Single low doses of MPTP decrease tyrosine hydroxylase expression in the absence of overt neuron loss

Abstract

Parkinson's disease (PD) is the second most common age-related neurodegenerative disease. 1-Methyl-4-phenyl-1,2,3,6-tetrahydropyridine (MPTP) is a prototypical neurotoxicant used in mice to mimic primary features of PD pathology including striatal dopamine depletion and dopamine neuron loss in the substantia nigra pars compacta (SNc). In the literature, there are several experimental paradigms involving multiple doses of MPTP that are used to elicit dopamine neuron loss. However, a recent study reported that a single low dose caused significant loss of dopamine neurons. Here, we determined the effect of a single intraperitoneal injection of one of three doses of MPTP (0.1, 2 and 20mg/kg) on dopamine neurons, labeled by tyrosine hydroxylase (TH⁺), and total neuron number (Nissl⁺) in the SNc using unbiased stereological counting. Data reveal a significant loss of neurons in the SNc (TH⁺ and Nissl⁺) only in the group treated with 20mg/kg MPTP. Groups treated with lower dose of MPTP (0.1 and 2mg/kg) only showed significant loss of TH⁺ neurons rather than TH⁺ and Nissl⁺ neurons. Striatal dopamine levels were decreased in the groups treated with 2 and 20mg/kg MPTP and striatal terminal markers including, TH and the dopamine transporter (DAT), were only decreased in the groups treated with 20mg/kg MPTP. These data demonstrate that lower doses of MPTP likely result in loss of TH expression rather than actual dopamine neuron loss in the SN. This finding reinforces the need to measure both total neuron number along with TH⁺ cells in determining dopamine neuron loss.

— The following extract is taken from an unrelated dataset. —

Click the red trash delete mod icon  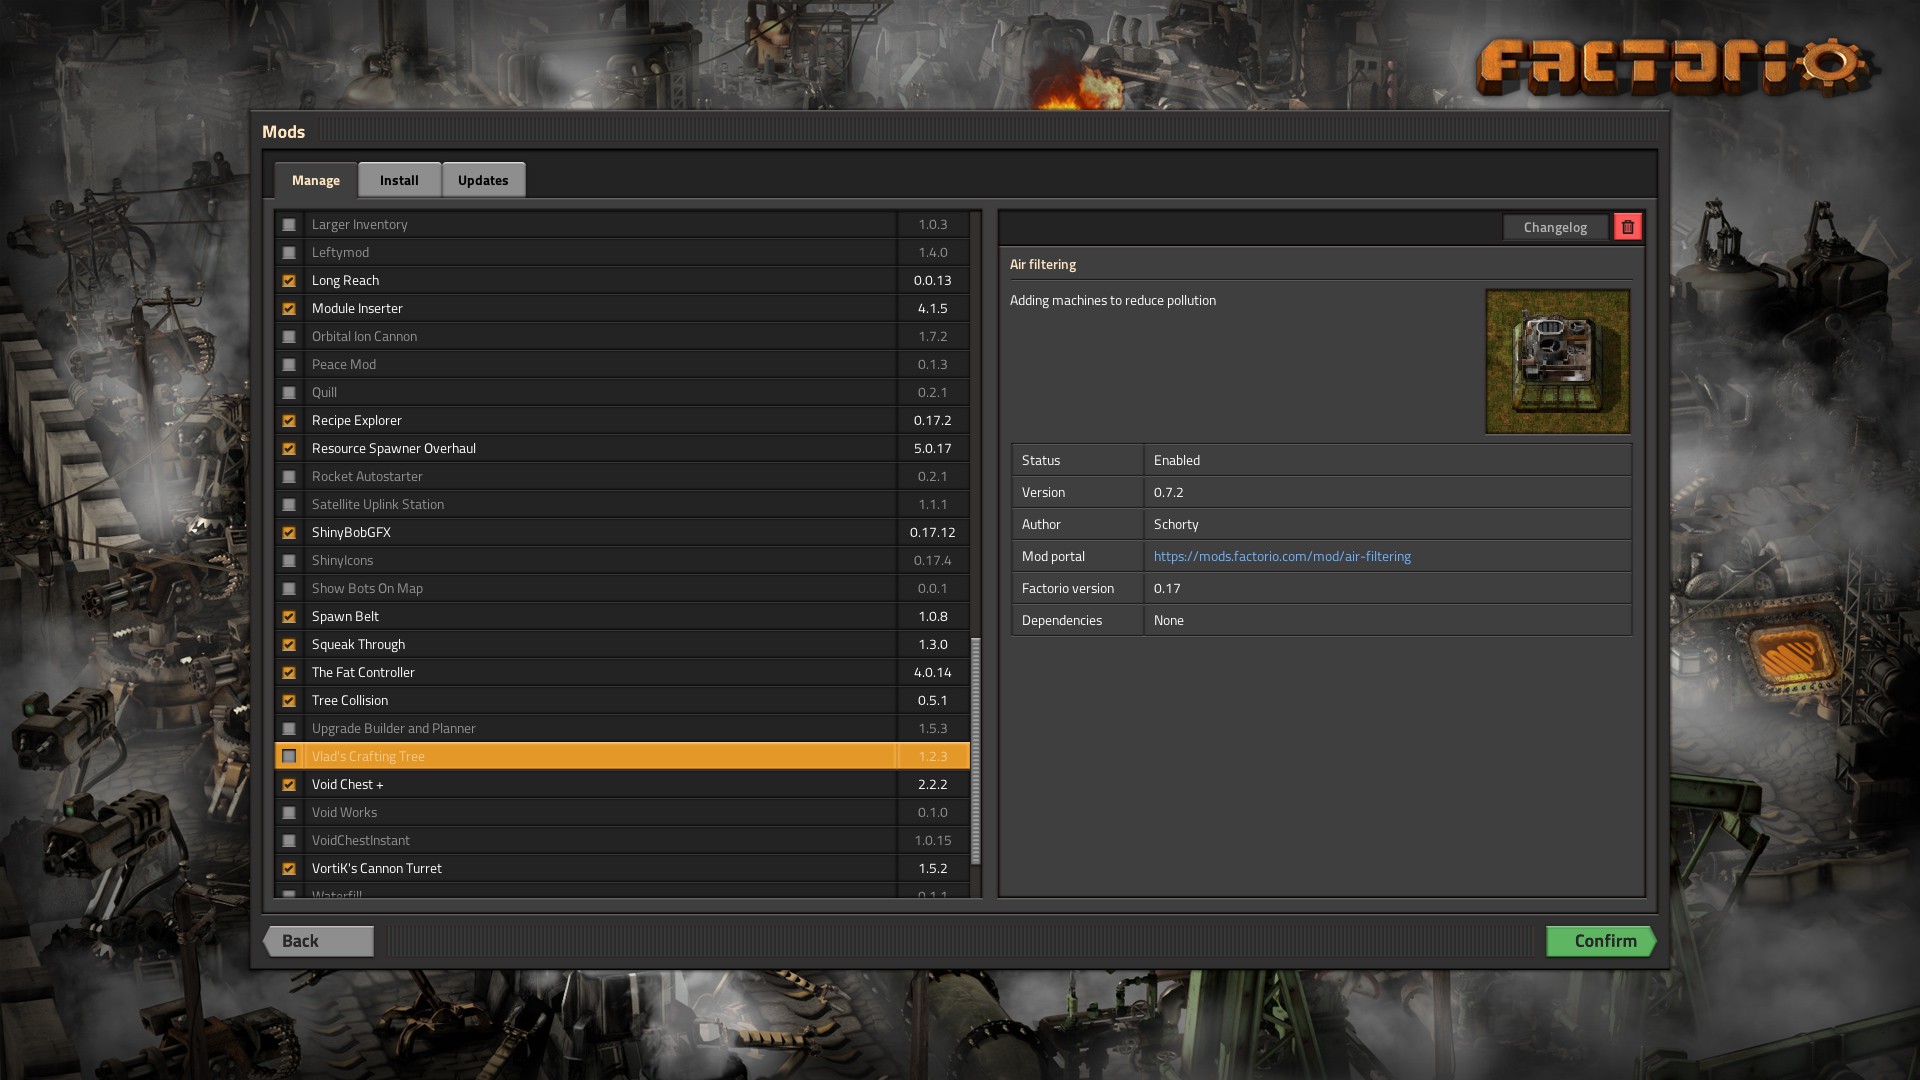1627,227
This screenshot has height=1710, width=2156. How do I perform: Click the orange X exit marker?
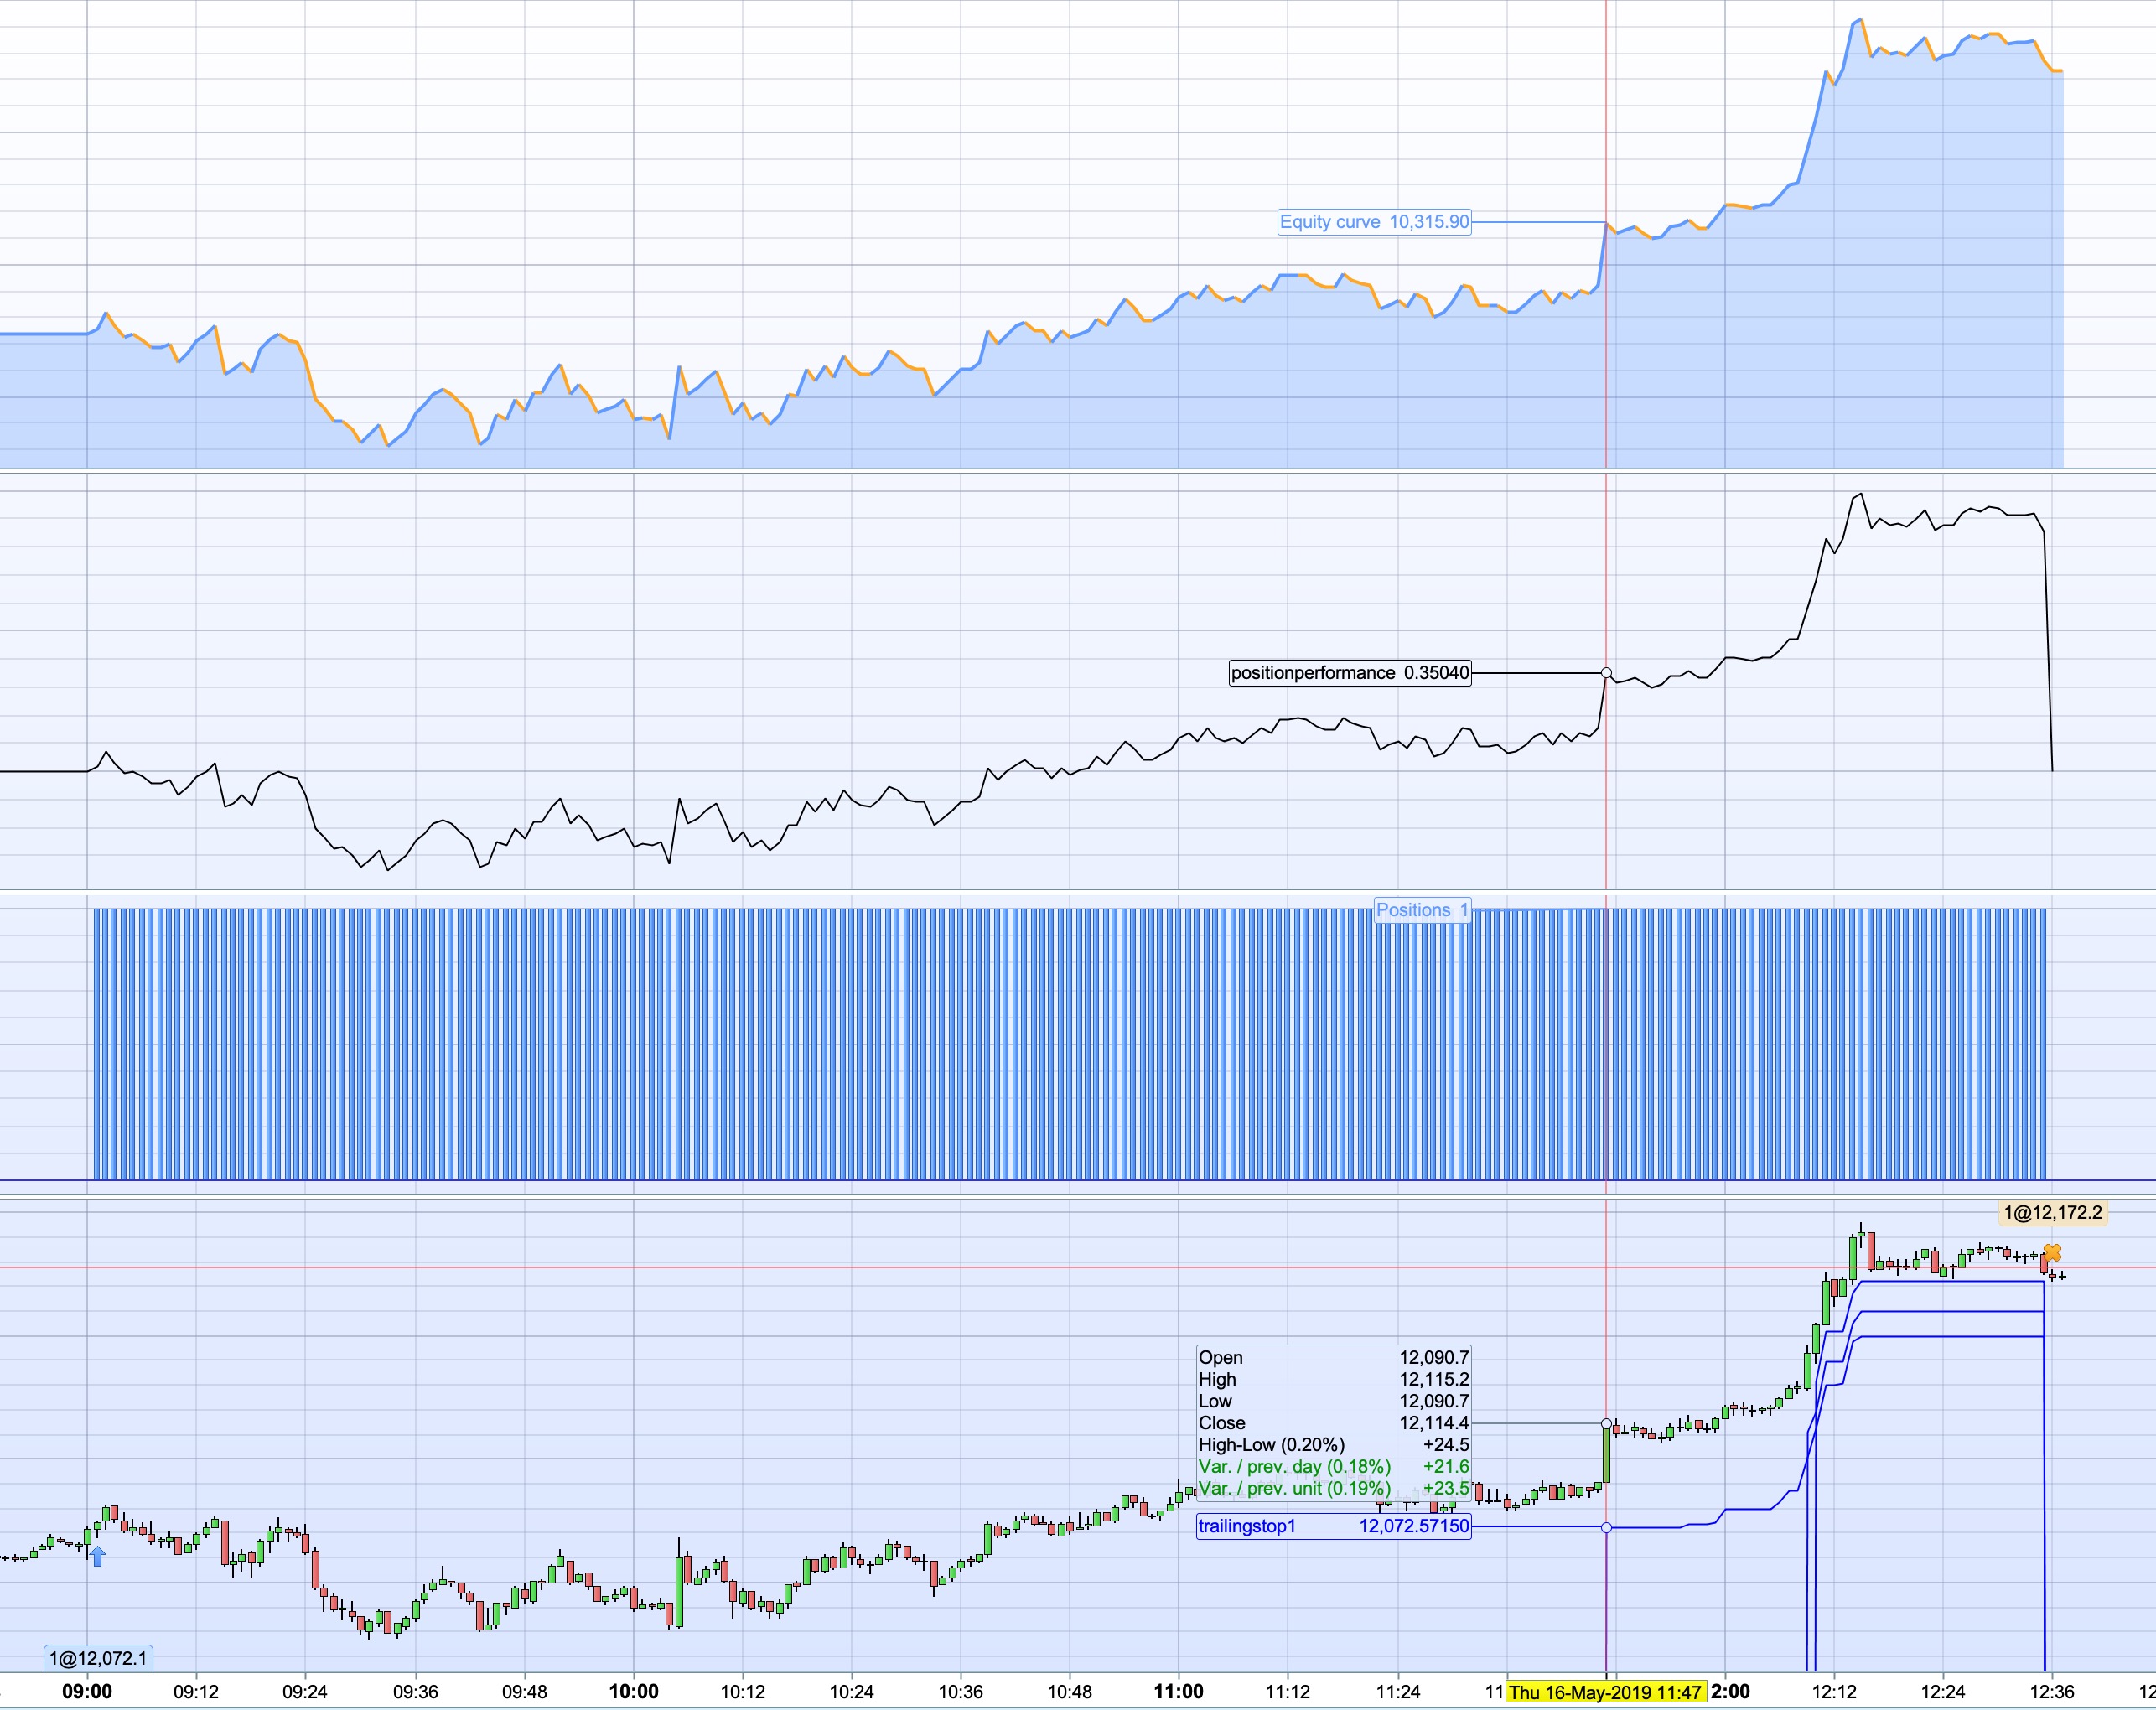point(2052,1253)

Keywords: Dopamine; Dopamine transporter; MPTP; Stereology; Tyrosine hydroxylase; Vesicular monoamine transporter.

Fig. 1. Effect of MPTP on dopamine neuron loss in the substantia nigra

Unbiased stereology counts of (A) TH⁺ neurons and (B) Nissl stained neurons of one brain hemisphere in mice treated with 0.1, 2 or 20 mg/kg.* indicates significantly different from control (p<0.05, n=5–6). (C) Representative TH immunostaining of saline and MPTP treatment groups, scale bar shows 250 μm.

Fig. 2. Effect of MPTP on dopaminergic neurochemistry in the striatum of C57BL/6J mice

(A) MPTP treatment reduced striatal DA levels in a dose response manner. (B) MPTP treatment had a significant effect on DOPAC in all the MPTP treatment groups. (C) MPTP treatment (20 mg/kg) significantly reduced the striatal level of HVA. * indicates significantly different from control (p<0.05, n=5–6).

Fig. 3. Effect of MPTP on DA turnover as determined by DOPAC/DA and HVA/DA ratios in the striatum of C57BL/6J mice

High dose of MPTP treatment significantly increased (A) DOPAC/DA ratio, but no significant effect on the (B) HVA/DA ratio was observed. * indicates significantly different from control (p<0.05, n=5–6).

Fig. 4. Effect of MPTP treatment on dopaminergic terminal markers

Upper panel: Quantification of the WB for DAT, TH and VMAT₂ in the striatum. Lower panel: Striatal levels of the dopaminergic terminal markers (DAT, TH, VMAT2) measured by western blot assay. Tubulin levels were used to ensure equal loading. * indicates significantly different from control (p<0.05, n=5–6).

Fig. 5

Quantification of the striatal TH (A) and DAT (B) immunofluorescent images. C) Representative Immunostaining of TH and DAT in the striatum. Scale bar represents 500 μm.

Fig. 5

Quantification of the striatal TH (A) and DAT (B) immunofluorescent images. C) Representative Immunostaining of TH and DAT in the striatum. Scale bar represents 500 μm.